We bought more buckets and spades and built sandcastles. The tide washes the whole beach twice daily, so it’s always clean and fresh. It worked rather well for us old ‘uns, tide came in during the morning and turned in the middle of the day, so we didn’t have to hurry down to the beach but had the whole afternoon and as much evening as we wanted there. Crabbing and shrimping didn’t happen, there weren’t enough days, but the days passed happily. They were in bed by 8, a bit later than at home, but that’s what holidays are for – and they chatted together for a good hour most nights, which we turned deaf ears to.
Meanwhile, Weeza and Phil took the opportunity for a few days away too and they went to Amsterdam.
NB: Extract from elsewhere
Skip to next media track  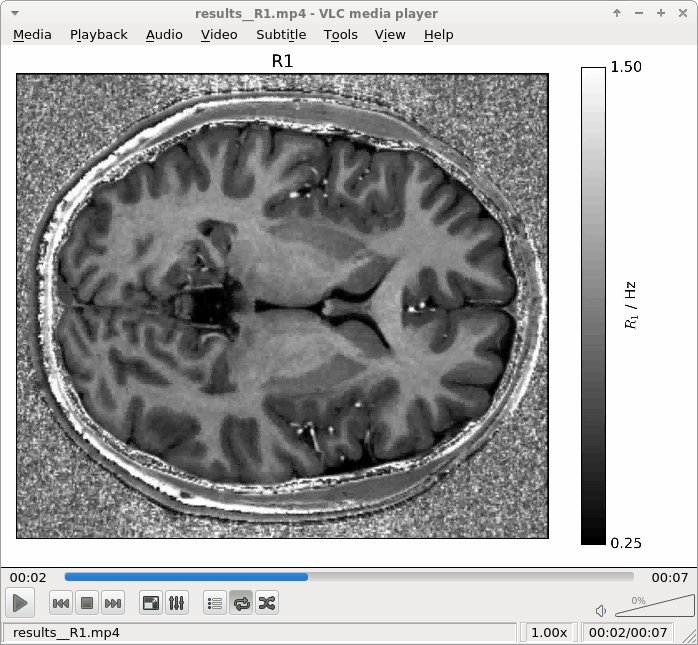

They had a good time, they said, and were away from the children long enough – actually, I suspect it only took a few days – to miss them thoroughly. They’ve been working very hard on their house and Phil’s father is very ill with a brain tumour, so there has been a lot of tension and anxiety in the family. Time off from that is healing, of course, as we all know. Phil went to spend the weekend with his mum after they returned home.
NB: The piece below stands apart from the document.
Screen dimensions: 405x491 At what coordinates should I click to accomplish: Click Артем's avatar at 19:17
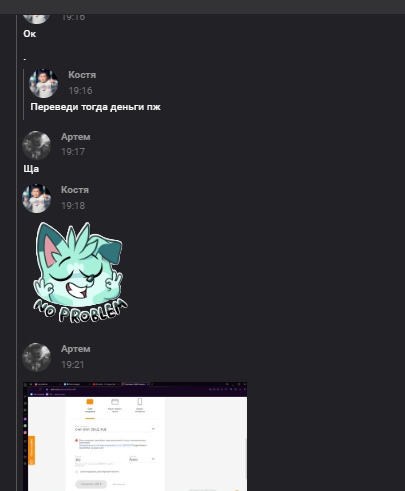(x=36, y=145)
We quickly learned that the children needed food at regular intervals – so do most of us, but not necessarily hourly… They are both tall and thin and we don’t know where they put it all. They are no trouble to feed, plenty of prosciutto, salami, chorizo (yes, the pig looms large, I’m afraid), Marmite, vegetables, fruit, tortilla wraps with peanut butter or chocolate spread, pasta with pesto, cheese – I’d made it clear from the start that pancakes were off the menu, I was on holiday too, which was accepted with good grace. Thank goodness, they never asked for a dish and then changed their mind once it arrived. On the way home, we were astonishingly highly charged for soft drinks and sandwiches at a motorway Costa, but even those were eaten cheerily.
We’re already talking about next year.